CTPS Finance Analytics is looking for a Data Engineer (DE) to play a significant role in building their large-scale, high-volume, high-performance data integration and delivery services. These data solutions would be primarily used in periodic reporting, and drive business decision making while dealing efficiently with the massive scale of data available through our Data Warehouse as well as our software systems. You will be responsible for designing and implementing solutions using third-party and in-house reporting tools, modelling metadata, building reports and dashboards, and administering the platform software. You are expected to build efficient, flexible, extensible, and scalable data models, ETL designs and data integration services. You are required to support and manage growth of these data solutions.
You must be a self-starter and be able to learn on the go. Excellent written and verbal communication skills are required as you will work very closely with diverse teams.
As a Data Engineer in CTPS Finance Analytics team, you will be working in one of the world's largest cloud-based data lakes. You should be skilled in the architecture of data warehouse solutions for the Enterprise using multiple platforms (EMR, RDBMS, Columnar, Cloud). You should have extensive experience in the design, creation, management, and business use of extremely large datasets. You should have excellent business and communication skills to be able to work with business owners to develop and define key business questions, and to build data sets that answer those questions. Above all you should be passionate about working with huge data sets and someone who loves to bring datasets together to answer business questions and drive change.
• 3+ years of experience as a Data Engineer or in a similar role
• Experience with data modeling, data warehousing, and building ETL pipelines
• Experience in SQL
• Bachelors Degree in an engineering or technical field
• Experience in relational database concepts with a solid knowledge of SQL.
• Strong knowledge of various data warehousing methodologies and data modelling concepts.
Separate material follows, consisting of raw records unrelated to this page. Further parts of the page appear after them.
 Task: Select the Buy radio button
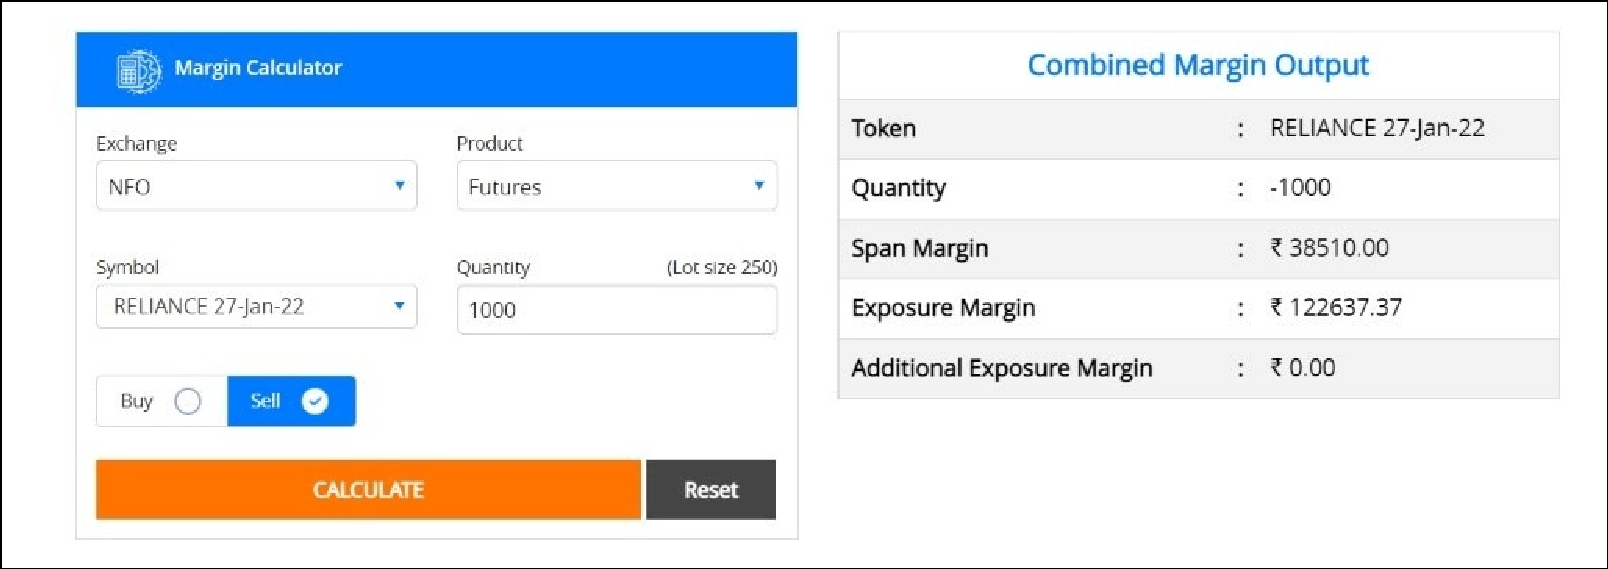click(x=187, y=401)
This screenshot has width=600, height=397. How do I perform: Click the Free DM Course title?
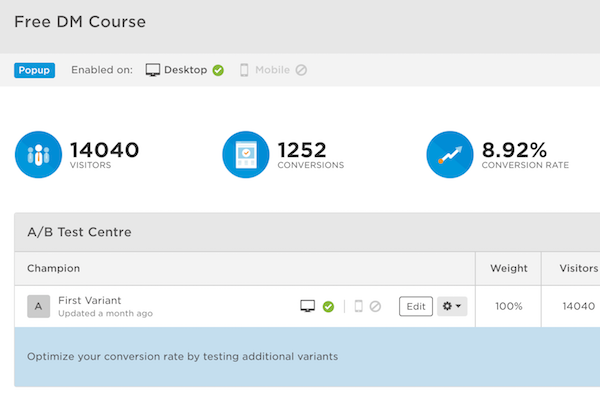click(x=80, y=22)
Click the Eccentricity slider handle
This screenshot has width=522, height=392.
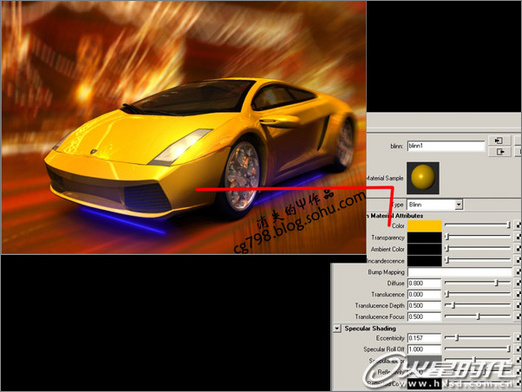point(457,338)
Hands on modelling experience is highly desired
• Experience performing various performance tuning activities at the both database level as well as ETL
• Knowledge of professional software engineering practices & best practices for the full software development lifecycle, including coding standards, code reviews, source control management, build processes, testing, and operations
• Coding proficiency in at least one modern programming language (Python, Ruby, Java, etc)
• 5+ years experience with and detailed knowledge of data warehouse technical architectures, infrastructure components, ETL/ ELT and reporting/analytic tools.
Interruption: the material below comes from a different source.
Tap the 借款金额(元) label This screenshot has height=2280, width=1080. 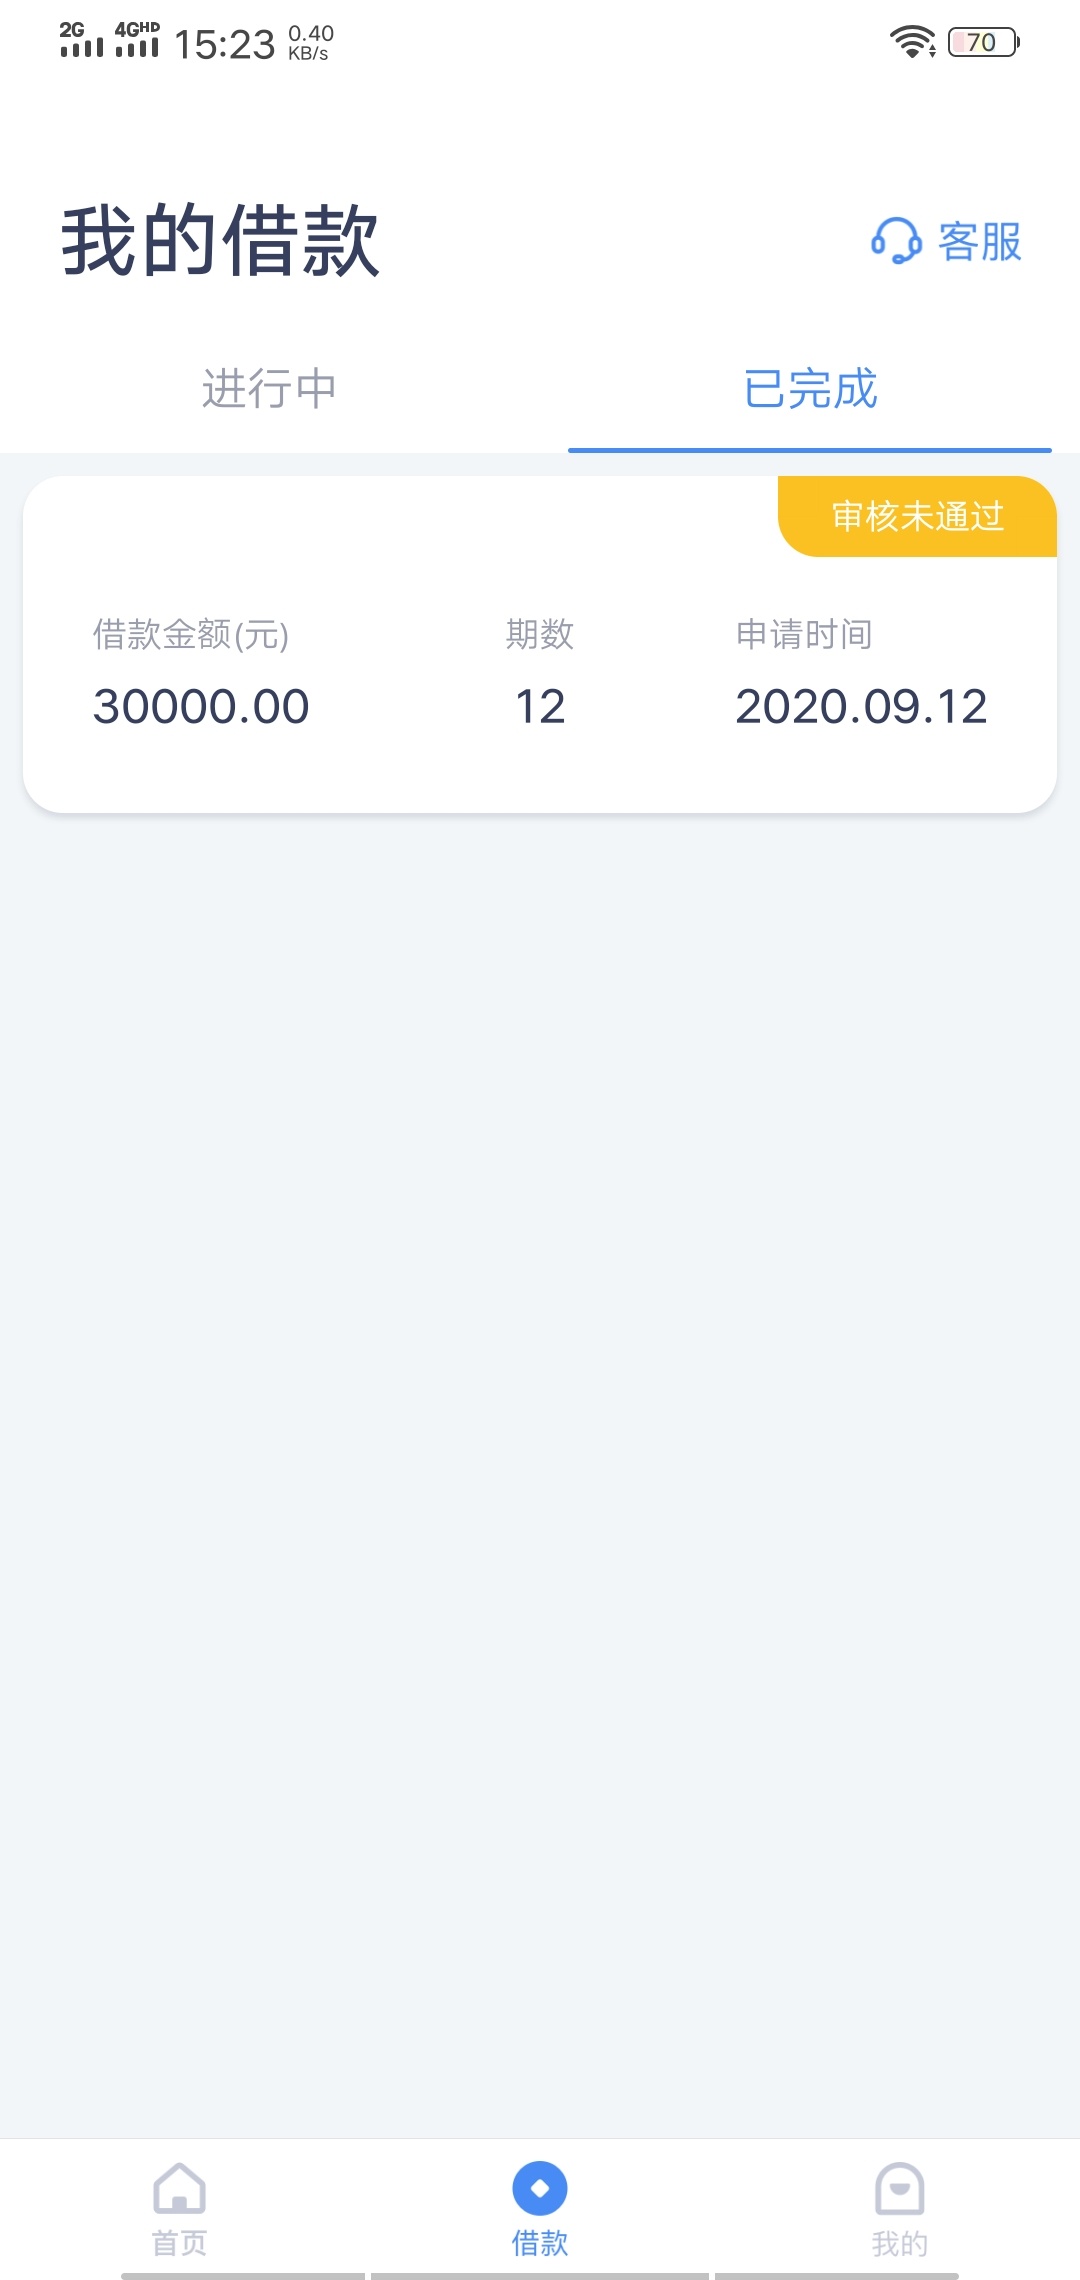[x=191, y=634]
• Industry experience as a Data Engineer or related specialty (e.g., Software Engineer, Business Intelligence Engineer, Data Scientist) with a track record of manipulating, processing, and extracting value from large datasets.
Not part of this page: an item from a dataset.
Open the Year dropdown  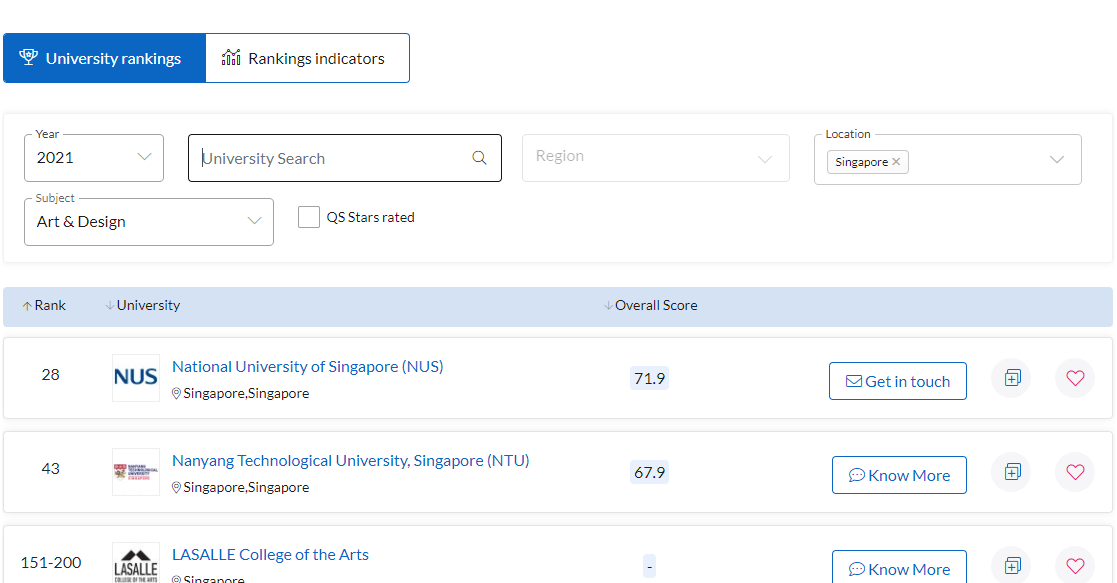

• Experience building/operating highly available, distributed systems of data extraction, ingestion, and processing of large data sets
• Experience building data products incrementally and integrating and managing datasets from multiple sources
• Query performance tuning skills using Unix profiling tools and SQL
• Experience leading large-scale data warehousing and analytics projects, including using AWS technologies Redshift, S3, EC2, Data-pipeline and other big data technologies
• Experience providing technical leadership and mentor other engineers for the best practices on the data engineering space
• Linux/UNIX including to process large data sets.
• Experience with AWS
Amazon is an Equal Opportunity-Affirmative Action Employer Minority / Female / Disability / Veteran / Gender Identity / Sexual Orientation.